The Museum of NonHumanity


Museum of Nonhumanity, installation at MOMENTUM9, 2017. Photo by Istvan Virag


Museum of Nonhumanity, installation at MOMENTUM9, 2017. Photo by Istvan Virag

Many of us, consciously or not, believe in human exceptionalism. We assume that the human species is not only ‘categorically or essentially different than all other animals’ but that it is also the most significant entity of the universe. Furthermore, at several moments throughout history, a group of people have declared another group of people to be nonhuman or subhuman and have used the argument to justify slavery, oppression and genocide. Examples abound. Think of how the Nazis defined Jews, Roma, Slavs and other non-Aryan “inferior people” as Untermensch. Or how Belgium brought 60 Congolese people to live in a human zoo for visitors of the 1897 International Exposition (and the 1958 one) to gape at.

Such atrocious practices are not confined to the past, alas! Women and girls from Iraq’s Yazidi minority are routinely enslaved, raped and tortured by IS militants who regard them as sub-human. Palestinians are discriminated against on a daily basis and called snakes or animals by prominent figures in Israel. Even today‘s hate speech contain elements of dehumanization.

STORED DATA:
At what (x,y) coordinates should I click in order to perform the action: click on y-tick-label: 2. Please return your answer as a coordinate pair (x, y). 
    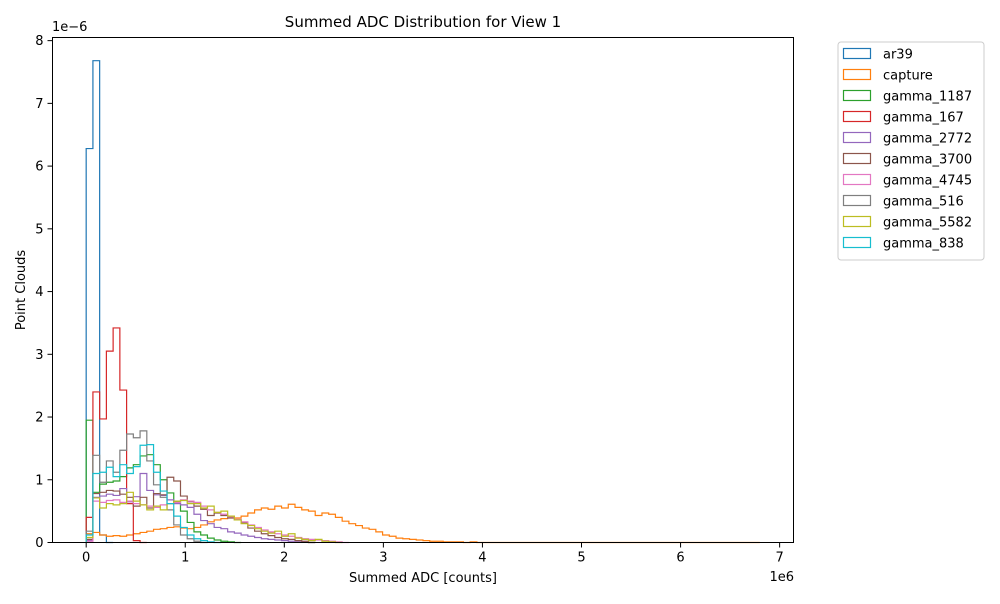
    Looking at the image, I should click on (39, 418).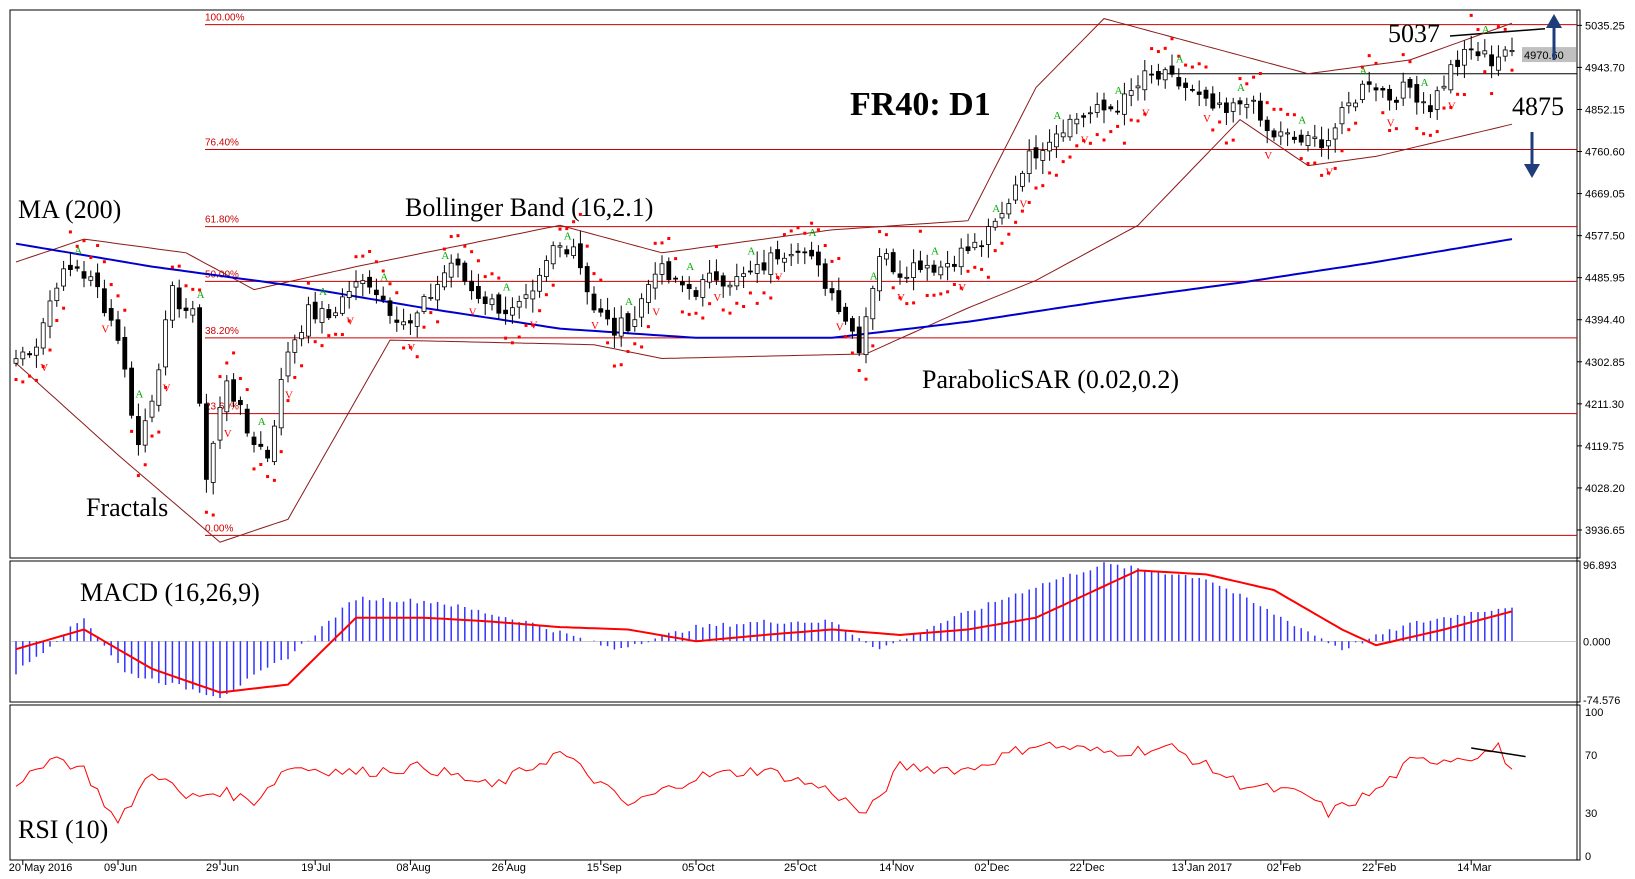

TASKS FOR THIS EXERCISE:
[1] Can you extract the stretch of the Museum of NonHumanity text from "Many of us, consciously" through "to gape at."?
[2] Could you extend the Museum of NonHumanity text past its final sentence?
You can leave the listing aside.

OUTPUTS FOR THE TASKS:
[1]
Many of us, consciously or not, believe in human exceptionalism. We assume that the human species is not only ‘categorically or essentially different than all other animals’ but that it is also the most significant entity of the universe. Furthermore, at several moments throughout history, a group of people have declared another group of people to be nonhuman or subhuman and have used the argument to justify slavery, oppression and genocide. Examples abound. Think of how the Nazis defined Jews, Roma, Slavs and other non-Aryan “inferior people” as Untermensch. Or how Belgium brought 60 Congolese people to live in a human zoo for visitors of the 1897 International Exposition (and the 1958 one) to gape at.

[2]
The Museum of NonHumanity is an itinerant museum that presents the history of the distinction between humans and other animals, and the way that this imaginary boundary has been used to oppress human and nonhuman beings.

The Museum of Nonhumanity was launched by History of Others, a large scale art and research project led by visual artist Terike Haapoja and writer Laura Gustafsson. The duo collaborate with experts in ethology, cognitive sciences, civil-rights and animal-rights activism and other culture practitioners to look at the issues that arise from our anthropocentric world view. In an effort to open new paths for more inclusive notions of society, The Museum of Nonhumanity also teams up with local individuals and organizations to set up a program of lectures, guided tours and seminars that explore local environmental and social issues.

I discovered The Museum of Nonhumanity a couple of weeks ago while i was in Moss, Norway, for the press view of MOMENTUM 9, the brilliant Nordic Biennial of Contemporary Art. The Museum of Nonhumanity was one of the two artworks that moved me the most at MOMENTUM because it uses a compassionate, perceptive and pertinent lens to explore some of the issues that mar our relationship with the other inhabitants of this planet.

I asked Terike Haapoja and Laura Gustafsson to tell us more about their art & research project:


Museum of Nonhumanity, installation at MOMENTUM9, 2017. Photo by Istvan Virag


Museum of Nonhumanity, installation at MOMENTUM9, 2017. Photo by Istvan Virag

Hi Terike and Laura! Why do you think it is important to draw attention to the topic of dehumanization nowadays?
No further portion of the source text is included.